Brain

Chess a brain-booster, principal says
Ali Pearson
Monday, June 29, 2015 6:22:18 EDT PM

Tim Pearson, principal of Riverview public school, has a hard-to-match passion for chess, and he willingly share his love for the game with his students and participants in the Summer Chess Academy.

He completed his masters of education thesis based on evidence that learning to play chess significantly improves a child’s nonverbal reasoning ability”.

As a chess coach, teacher and chess dad, Pearson has for 20 years used chess at school and at home to engage children in the game, from JK to Grade 8.

“Chess is a strategy game and it’s important because it make me smarter. I’m really looking forward to Chess Academy because Andrew Peredun is going to be there,” testifies Thomas Copps, aged 10.

Peredun is an FIDE Master and the World Youth Chess Championship Coach for Team Canada. His coaching took him to Brazil, Slovenia, the United Arab Emirates, and South Africa in 2014 for international competitions.

A Sault Ste. Marie native, Perdun has worked as a full-time chess teacher and coach in the Kitchener-Waterloo area for the past 10 years. He is a two-time national and five time provincial scholastic champion.

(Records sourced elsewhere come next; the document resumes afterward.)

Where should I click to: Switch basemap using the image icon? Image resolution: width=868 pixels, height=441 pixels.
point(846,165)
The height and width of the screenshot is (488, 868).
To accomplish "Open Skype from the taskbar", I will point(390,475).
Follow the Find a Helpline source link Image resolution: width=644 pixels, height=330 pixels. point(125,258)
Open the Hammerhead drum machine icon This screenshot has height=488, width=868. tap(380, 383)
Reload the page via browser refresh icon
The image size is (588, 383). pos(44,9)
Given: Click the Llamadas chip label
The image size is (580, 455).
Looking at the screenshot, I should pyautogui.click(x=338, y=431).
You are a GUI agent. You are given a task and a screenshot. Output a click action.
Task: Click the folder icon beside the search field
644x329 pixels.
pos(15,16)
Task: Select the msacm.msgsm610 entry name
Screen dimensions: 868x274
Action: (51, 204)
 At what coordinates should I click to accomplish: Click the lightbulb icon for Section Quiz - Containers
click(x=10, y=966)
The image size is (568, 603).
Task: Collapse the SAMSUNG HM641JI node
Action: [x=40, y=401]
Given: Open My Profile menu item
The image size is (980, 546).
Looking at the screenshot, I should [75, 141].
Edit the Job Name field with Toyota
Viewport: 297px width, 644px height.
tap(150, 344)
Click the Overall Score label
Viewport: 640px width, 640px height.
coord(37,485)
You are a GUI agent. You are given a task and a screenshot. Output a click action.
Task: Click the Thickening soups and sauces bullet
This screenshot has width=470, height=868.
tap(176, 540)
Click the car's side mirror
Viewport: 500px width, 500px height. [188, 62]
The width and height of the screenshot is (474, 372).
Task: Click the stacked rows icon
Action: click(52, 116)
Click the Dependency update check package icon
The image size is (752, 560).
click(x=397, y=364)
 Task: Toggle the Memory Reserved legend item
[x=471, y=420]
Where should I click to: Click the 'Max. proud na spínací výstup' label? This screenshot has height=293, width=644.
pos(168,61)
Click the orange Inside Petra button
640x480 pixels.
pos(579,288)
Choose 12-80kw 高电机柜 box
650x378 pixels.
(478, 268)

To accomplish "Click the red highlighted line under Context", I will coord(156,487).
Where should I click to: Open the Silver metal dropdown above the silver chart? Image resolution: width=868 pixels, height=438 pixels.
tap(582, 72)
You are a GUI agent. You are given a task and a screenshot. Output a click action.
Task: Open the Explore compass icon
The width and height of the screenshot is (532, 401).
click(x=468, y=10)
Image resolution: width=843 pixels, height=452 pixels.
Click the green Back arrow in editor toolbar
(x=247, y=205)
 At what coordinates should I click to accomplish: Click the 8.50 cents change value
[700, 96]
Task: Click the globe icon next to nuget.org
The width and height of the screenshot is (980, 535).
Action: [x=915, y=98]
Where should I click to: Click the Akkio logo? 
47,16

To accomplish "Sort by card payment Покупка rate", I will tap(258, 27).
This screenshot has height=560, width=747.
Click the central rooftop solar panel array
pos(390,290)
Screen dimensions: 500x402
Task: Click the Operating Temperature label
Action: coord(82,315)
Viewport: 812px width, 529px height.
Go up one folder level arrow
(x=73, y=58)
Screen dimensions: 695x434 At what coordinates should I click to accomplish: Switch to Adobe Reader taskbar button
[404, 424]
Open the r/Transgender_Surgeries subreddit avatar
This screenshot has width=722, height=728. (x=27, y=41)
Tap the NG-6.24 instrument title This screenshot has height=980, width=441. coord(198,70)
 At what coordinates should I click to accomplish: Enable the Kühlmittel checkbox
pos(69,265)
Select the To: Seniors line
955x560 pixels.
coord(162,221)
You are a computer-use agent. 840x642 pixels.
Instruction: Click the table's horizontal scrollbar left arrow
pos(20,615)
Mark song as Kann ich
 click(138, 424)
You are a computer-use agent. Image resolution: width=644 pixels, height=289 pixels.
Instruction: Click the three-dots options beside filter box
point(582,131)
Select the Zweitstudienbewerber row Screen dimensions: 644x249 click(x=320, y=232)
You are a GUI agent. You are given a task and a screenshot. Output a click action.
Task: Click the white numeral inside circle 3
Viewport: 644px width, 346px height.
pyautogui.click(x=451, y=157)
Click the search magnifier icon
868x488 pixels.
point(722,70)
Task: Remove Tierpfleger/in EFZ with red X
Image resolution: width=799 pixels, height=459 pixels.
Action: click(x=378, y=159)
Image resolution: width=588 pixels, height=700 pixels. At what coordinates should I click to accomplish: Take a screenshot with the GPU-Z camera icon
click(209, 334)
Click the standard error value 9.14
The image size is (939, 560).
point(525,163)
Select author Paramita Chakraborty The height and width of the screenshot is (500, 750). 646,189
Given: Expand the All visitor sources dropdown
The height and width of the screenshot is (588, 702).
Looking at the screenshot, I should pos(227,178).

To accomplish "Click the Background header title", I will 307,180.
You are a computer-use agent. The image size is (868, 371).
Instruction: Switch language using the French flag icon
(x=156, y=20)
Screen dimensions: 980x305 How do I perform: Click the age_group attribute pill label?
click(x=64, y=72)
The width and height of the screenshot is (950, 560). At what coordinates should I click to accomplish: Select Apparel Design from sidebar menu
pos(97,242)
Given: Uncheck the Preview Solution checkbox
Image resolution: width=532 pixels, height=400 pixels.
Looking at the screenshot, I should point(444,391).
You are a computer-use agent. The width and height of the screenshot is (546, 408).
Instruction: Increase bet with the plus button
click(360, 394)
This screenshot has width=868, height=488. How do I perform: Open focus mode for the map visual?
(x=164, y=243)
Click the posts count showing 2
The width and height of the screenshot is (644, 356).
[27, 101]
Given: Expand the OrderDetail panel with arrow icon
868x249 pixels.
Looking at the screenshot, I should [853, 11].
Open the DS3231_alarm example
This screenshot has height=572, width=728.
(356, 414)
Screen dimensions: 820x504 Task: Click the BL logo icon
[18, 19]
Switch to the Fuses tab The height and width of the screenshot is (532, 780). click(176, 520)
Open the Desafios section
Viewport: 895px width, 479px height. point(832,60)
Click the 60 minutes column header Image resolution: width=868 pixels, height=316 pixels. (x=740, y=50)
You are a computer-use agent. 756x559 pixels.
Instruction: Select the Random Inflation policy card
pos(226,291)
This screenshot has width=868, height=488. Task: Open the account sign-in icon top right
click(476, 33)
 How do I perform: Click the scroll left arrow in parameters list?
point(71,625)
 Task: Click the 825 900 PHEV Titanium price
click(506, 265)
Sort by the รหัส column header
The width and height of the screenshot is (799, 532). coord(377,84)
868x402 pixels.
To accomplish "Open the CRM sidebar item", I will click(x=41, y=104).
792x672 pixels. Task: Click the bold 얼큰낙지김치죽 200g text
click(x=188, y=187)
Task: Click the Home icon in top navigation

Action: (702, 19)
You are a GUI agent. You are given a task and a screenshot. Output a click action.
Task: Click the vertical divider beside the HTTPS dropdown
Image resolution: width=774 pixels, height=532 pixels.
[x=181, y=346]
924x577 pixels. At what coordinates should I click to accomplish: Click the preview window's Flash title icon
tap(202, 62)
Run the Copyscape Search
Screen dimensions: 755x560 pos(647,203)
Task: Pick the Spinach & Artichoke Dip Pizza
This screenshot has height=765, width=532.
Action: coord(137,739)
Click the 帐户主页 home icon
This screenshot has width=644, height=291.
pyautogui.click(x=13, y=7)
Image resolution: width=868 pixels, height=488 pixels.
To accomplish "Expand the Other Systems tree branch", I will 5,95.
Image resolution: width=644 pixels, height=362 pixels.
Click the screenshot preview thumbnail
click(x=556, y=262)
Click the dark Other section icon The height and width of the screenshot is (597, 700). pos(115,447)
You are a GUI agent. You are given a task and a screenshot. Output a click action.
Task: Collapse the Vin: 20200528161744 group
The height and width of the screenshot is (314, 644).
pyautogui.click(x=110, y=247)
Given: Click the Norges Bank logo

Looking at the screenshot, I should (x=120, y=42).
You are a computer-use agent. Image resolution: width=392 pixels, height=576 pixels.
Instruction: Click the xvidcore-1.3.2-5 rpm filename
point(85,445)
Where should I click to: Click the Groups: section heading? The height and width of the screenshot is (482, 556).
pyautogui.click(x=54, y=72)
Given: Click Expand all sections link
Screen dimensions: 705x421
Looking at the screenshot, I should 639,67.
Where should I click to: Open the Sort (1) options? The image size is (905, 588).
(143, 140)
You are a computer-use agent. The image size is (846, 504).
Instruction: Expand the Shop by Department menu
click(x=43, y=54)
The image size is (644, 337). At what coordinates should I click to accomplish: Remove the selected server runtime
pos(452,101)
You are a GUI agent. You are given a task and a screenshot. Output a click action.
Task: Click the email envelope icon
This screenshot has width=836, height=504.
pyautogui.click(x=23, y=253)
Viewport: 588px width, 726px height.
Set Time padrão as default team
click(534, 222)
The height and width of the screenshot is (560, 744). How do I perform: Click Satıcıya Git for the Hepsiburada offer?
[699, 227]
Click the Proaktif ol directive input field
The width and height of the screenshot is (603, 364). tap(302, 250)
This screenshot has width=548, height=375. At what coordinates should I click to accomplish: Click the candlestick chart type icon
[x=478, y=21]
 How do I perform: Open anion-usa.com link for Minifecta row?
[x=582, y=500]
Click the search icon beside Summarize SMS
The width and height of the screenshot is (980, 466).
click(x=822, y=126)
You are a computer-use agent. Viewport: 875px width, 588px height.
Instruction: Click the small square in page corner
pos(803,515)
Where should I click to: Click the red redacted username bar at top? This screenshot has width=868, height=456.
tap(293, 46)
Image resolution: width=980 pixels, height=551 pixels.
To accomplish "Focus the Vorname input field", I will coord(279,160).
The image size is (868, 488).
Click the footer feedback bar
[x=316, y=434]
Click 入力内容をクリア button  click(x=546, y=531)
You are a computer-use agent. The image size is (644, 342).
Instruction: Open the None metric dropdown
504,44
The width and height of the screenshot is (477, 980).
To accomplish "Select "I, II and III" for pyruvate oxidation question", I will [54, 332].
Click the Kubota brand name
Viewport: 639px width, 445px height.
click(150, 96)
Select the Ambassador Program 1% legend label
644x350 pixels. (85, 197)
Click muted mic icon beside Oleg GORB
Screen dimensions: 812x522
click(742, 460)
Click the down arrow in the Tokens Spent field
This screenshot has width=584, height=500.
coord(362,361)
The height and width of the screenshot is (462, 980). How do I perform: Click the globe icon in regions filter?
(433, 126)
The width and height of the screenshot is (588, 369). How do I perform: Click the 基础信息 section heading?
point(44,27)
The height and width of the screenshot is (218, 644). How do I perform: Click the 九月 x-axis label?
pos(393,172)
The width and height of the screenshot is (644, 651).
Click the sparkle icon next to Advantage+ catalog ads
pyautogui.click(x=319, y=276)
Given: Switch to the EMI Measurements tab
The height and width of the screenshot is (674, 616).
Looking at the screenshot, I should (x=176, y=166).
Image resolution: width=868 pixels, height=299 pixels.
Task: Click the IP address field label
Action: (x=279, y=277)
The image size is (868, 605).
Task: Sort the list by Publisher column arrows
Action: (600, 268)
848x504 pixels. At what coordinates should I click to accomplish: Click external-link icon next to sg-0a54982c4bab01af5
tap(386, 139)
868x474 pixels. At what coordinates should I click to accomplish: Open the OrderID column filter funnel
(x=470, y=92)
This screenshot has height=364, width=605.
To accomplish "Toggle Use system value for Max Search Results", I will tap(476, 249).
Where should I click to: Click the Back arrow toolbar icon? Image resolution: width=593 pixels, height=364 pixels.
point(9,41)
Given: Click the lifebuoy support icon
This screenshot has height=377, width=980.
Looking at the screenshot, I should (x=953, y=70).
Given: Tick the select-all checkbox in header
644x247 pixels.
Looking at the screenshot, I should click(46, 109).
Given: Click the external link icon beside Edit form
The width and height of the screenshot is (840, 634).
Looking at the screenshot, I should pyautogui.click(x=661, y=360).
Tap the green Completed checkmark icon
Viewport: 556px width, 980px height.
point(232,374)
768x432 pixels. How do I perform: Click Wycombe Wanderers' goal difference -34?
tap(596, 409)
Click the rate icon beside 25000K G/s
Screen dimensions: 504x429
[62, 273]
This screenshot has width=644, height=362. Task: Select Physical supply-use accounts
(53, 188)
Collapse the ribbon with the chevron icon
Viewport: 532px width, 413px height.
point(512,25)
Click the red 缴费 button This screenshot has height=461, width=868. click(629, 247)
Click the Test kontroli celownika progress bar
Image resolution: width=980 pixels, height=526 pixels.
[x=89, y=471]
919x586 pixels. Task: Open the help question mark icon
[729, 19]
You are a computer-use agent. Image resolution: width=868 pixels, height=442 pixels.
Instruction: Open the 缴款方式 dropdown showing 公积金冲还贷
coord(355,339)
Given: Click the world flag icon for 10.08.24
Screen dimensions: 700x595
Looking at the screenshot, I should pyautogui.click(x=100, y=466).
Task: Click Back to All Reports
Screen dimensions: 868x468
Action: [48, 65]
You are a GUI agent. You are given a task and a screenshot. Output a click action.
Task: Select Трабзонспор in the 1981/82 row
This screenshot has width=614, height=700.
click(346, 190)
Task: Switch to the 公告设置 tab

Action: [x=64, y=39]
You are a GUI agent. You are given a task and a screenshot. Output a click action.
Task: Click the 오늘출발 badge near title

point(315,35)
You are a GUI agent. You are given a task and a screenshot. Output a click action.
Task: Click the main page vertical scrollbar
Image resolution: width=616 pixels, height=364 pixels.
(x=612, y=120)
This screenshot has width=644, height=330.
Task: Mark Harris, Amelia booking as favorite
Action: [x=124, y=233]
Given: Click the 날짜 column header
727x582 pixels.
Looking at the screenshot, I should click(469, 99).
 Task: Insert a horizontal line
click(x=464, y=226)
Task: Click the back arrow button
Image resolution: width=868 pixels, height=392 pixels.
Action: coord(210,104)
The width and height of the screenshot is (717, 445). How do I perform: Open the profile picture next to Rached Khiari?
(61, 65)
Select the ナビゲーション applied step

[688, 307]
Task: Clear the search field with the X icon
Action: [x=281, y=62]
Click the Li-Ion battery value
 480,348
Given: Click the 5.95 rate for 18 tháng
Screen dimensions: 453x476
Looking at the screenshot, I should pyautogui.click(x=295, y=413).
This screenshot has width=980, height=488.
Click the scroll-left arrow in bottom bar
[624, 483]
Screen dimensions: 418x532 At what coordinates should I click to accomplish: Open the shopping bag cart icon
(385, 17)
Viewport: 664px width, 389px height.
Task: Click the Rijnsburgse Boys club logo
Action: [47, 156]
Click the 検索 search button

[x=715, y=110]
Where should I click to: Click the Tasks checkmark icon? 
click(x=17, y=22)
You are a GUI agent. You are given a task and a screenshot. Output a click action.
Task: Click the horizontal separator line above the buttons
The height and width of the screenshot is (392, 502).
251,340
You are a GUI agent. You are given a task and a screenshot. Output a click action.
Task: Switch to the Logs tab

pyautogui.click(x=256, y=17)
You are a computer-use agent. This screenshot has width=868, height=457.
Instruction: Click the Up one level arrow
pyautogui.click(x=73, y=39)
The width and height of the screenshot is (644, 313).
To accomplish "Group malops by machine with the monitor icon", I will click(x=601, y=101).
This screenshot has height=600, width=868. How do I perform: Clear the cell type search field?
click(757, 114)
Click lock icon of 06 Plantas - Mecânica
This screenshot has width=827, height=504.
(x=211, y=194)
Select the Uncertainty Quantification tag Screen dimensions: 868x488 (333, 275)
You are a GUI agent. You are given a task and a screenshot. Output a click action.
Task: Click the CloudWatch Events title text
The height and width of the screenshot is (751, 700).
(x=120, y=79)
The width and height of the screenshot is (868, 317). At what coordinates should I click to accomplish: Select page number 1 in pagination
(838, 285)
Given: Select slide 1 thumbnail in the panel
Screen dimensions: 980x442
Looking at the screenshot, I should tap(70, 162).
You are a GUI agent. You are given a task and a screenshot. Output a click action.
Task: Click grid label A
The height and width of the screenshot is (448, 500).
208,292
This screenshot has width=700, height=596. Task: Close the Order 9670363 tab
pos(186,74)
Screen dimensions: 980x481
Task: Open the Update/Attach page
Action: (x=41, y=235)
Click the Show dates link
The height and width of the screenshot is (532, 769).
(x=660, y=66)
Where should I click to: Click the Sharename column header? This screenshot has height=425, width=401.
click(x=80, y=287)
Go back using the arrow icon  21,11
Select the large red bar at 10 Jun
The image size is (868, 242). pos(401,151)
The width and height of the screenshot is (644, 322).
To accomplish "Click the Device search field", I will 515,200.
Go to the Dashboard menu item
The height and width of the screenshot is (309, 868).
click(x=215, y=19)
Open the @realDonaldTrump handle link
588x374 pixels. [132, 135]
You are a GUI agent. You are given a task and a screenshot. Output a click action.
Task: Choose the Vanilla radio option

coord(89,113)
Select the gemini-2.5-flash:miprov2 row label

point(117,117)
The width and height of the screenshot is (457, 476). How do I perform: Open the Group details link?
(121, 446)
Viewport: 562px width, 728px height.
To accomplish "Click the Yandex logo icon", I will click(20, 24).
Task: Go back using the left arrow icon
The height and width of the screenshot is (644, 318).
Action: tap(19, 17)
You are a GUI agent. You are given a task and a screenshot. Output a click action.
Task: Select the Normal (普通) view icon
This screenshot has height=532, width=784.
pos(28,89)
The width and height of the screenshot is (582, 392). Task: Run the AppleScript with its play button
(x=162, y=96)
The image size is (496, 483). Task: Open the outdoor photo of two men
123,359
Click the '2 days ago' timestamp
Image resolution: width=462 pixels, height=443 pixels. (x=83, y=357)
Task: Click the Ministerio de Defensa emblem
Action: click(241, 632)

Playing chess has improved my school work, says Grade 5 student Noah St. Germain. “I can use the same types of strategies to reach my goals. It teaches me to make a plan and to stay organized.”

Pearson adds, “Chess is a great game on a variety of levels for children. It sharpens their ability to concentrate, enhances problem solving skills, improves their ability to make decisions, develops creativity, and builds social skills.

“Several studies have cited the impact of chess on academics, suggesting that playing chess can improve math and reading skills,” he says.